Estratto fornito:
════
Questi dati dimostrano che nel giro di quattro anni è profondamente cambiato l’umore di milioni di americani, che nel 2008 vedevano in Obama la speranza di un cambiamento e avevano accolto la sua vittoria come l’inizio di una nuova era. Oggi non c’è quasi più traccia di quell’ottimismo generalizzato. Durante il suo primo mandato il presidente ha disperso gran parte dello straordinario entusiasmo popolare che lo aveva portato alla Casa bianca.
A dispetto di tutte le promesse, durante la sua presidenza le condizioni di vita di gran parte della popolazione sono peggiorate, persino rispetto ai tempi dell’amministrazione Bush e nonostante tecnicamente da tre anni gli Usa siano in una fase di ripresa economica. La verità è che solo la ristretta minoranza più ricca del paese ha beneficiato della crescita economica, vedendo incrementare molto rapidamente i propri redditi, mentre la stragrande maggioranza delle famiglie ha visto calare i salari reali, i redditi medi e anche i propri consumi. In base ad un recente censimento, nell’ultimo anno le famiglie che costituiscono l’uno per cento più ricco del paese hanno visto aumentare le proprie retribuzioni del 5,5%, mentre il reddito è diminuito dell’1,7% per i 96 milioni di famiglie che compongono l’80% più povero. In base agli indici di disuguaglianza sociale, gli Usa sono attualmente al primo posto tra i paesi Ocse.
════
Dati forniti:
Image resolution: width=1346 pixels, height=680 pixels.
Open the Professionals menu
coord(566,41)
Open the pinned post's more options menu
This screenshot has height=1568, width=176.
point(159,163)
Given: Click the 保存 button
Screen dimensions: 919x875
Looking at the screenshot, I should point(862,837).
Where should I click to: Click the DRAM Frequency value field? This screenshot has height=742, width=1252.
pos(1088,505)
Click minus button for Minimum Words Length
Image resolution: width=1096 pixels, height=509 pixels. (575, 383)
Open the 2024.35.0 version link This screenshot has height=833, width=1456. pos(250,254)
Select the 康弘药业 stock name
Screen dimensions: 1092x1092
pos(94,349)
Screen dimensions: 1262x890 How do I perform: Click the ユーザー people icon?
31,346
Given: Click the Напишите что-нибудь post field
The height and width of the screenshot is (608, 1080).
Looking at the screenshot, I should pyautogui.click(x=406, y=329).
════
Compito assegnato: Per favore, riporta il brano dell'estratto fornito che comincia con le parole "Questi dati dimostrano" e si chiude dopo "alla Casa bianca.", sostituendo "entusiasmo" con "consenso".

Compito svolto:
Questi dati dimostrano che nel giro di quattro anni è profondamente cambiato l’umore di milioni di americani, che nel 2008 vedevano in Obama la speranza di un cambiamento e avevano accolto la sua vittoria come l’inizio di una nuova era. Oggi non c’è quasi più traccia di quell’ottimismo generalizzato. Durante il suo primo mandato il presidente ha disperso gran parte dello straordinario consenso popolare che lo aveva portato alla Casa bianca.